A class act both in and out of the saddle, Hall of Fame jockey John Rotz died peacefully at the age of 86 at his farm in Warrensburg, Illinois, on July 12. Rotz, who won 2,907 races and was inducted into the Hall of Fame in 1983, was North America’s leading stakes-winning rider in 1969 and 1970, when he rode Hall of Famers Gallant Bloom and Ta Wee, as well as champion Silent Screen.
Born Dec. 16, 1934, in Niantic, Illinois, Rotz went to work at Fairmount Park following his graduation from high school in 1952. He started out as a groom, hot walker, and exercise rider before making his debut as a jockey in 1953.
Known as “Gentleman John,” Rotz began his career riding in fairs in the Midwest before becoming the leading rider in New York in 1961 and 1962. He won the Preakness Stakes by a nose aboard Greek Money in 1962 and the Belmont Stakes on High Echelon in 1970.

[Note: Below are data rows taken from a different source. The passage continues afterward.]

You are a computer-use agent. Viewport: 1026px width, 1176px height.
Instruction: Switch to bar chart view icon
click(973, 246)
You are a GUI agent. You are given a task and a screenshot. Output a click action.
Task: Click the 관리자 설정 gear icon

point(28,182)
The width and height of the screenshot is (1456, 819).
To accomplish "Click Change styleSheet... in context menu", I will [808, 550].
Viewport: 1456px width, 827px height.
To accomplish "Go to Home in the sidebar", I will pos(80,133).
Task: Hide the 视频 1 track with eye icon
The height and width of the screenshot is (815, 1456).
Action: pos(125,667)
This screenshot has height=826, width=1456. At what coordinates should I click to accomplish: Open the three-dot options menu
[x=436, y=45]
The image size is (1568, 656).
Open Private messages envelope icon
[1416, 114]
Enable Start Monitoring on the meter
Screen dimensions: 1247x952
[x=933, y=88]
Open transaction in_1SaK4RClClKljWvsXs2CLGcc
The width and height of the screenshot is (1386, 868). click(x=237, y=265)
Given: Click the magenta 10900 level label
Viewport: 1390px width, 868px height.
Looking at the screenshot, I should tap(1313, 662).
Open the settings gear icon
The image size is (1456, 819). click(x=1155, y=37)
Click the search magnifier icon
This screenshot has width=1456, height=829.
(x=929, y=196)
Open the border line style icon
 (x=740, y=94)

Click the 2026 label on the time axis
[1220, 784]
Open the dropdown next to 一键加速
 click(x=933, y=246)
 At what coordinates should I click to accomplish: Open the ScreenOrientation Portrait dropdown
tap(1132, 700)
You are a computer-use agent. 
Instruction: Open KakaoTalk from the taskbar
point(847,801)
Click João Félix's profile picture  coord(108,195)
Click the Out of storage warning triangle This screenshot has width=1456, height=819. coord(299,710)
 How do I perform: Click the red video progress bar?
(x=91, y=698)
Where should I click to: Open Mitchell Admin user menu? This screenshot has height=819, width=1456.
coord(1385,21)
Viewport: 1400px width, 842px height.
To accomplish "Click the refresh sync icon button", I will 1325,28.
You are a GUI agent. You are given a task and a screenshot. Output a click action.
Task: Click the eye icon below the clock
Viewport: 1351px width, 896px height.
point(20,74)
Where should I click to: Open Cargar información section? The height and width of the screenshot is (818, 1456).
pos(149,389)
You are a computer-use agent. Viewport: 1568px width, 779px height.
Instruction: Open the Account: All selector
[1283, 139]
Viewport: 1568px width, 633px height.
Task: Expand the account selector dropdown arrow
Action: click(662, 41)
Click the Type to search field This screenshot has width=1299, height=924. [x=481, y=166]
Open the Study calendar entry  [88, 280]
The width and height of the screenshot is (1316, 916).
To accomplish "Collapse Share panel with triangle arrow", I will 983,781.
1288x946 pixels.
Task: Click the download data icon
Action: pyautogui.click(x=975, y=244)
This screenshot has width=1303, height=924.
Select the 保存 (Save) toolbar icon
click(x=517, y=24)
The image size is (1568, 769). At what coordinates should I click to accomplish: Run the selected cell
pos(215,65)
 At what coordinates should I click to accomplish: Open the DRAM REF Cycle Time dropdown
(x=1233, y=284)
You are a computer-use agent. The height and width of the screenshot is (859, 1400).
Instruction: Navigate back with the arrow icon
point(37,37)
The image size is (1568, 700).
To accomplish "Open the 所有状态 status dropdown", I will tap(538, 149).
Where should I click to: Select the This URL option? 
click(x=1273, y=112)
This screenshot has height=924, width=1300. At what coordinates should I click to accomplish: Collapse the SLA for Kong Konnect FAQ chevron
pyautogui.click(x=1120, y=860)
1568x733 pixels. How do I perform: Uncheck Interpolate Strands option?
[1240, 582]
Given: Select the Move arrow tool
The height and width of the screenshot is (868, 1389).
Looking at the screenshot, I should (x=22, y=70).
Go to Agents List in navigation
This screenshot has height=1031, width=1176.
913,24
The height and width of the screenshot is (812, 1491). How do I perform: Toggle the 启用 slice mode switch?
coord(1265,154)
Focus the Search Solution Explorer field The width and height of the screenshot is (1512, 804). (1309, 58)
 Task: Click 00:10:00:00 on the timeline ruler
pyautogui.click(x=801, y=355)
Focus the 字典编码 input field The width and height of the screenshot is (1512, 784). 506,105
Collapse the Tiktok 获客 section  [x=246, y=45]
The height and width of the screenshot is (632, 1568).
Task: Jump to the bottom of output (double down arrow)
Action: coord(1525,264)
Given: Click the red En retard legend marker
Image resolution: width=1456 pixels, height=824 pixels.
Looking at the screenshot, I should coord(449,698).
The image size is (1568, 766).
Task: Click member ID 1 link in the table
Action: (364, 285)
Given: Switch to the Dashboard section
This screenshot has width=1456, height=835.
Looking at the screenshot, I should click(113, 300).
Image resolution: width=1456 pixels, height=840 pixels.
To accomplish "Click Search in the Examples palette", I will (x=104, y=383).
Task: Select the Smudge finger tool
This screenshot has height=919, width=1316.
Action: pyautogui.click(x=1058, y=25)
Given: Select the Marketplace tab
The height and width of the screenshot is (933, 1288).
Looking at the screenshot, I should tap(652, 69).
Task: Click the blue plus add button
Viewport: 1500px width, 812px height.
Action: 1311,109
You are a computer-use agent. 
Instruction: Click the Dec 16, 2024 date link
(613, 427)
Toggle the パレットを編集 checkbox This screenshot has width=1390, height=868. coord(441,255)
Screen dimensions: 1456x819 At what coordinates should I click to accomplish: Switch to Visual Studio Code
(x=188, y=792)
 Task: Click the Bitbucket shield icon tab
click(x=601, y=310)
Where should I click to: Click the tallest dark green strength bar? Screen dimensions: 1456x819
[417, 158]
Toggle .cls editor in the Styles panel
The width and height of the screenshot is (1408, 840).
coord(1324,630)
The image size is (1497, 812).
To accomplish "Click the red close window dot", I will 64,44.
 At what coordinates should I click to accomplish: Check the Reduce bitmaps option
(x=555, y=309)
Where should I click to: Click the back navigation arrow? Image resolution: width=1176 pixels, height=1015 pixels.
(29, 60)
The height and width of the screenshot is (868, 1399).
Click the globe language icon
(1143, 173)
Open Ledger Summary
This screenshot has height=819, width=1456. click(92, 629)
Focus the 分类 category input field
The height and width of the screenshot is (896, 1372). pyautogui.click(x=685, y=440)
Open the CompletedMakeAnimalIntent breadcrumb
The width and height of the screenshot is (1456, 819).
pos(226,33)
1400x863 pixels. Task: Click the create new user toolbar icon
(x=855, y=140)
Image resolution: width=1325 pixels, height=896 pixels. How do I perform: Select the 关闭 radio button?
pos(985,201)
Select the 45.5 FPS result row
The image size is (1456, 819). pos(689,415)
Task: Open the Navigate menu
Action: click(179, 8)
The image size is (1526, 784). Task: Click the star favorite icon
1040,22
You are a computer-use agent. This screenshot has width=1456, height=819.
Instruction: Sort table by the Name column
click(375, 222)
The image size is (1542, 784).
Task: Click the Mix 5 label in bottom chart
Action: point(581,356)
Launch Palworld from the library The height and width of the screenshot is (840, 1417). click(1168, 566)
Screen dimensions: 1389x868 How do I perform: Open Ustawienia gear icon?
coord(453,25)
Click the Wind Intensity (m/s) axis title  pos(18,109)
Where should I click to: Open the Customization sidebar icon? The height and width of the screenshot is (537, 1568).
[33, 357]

Polite, articulate, dependable rather than flashy, his opinion was valued by trainers both before and after a race. Rotz had a gentle touch with temperamental horses and was known for his success with fillies. He won the Acorn and Mother Goose on Deceit and won notable races aboard top fillies such as What a Treat, Rose Bower, Obeah, Castle Forbes, Indian Maid, Rash Statement, and Chou Croute.
Rotz won the Metropolitan with both Hall of Famer Carry Back and In Reality, the Wood Memorial on Globemaster and No Robbery, and the Champagne on Roman Brother, Silent Screen, and Stop the Music. He also rode Hall of Famer Dr. Fager, as well as Verbatim, The Axe II, and Mongo.
Rotz, who was honored with the George Woolf Memorial Jockey Award in 1973, retired from riding that year at the age of 39. His 2,907 wins ranked 15th at the time. He later served as The Jockey Club steward in New York.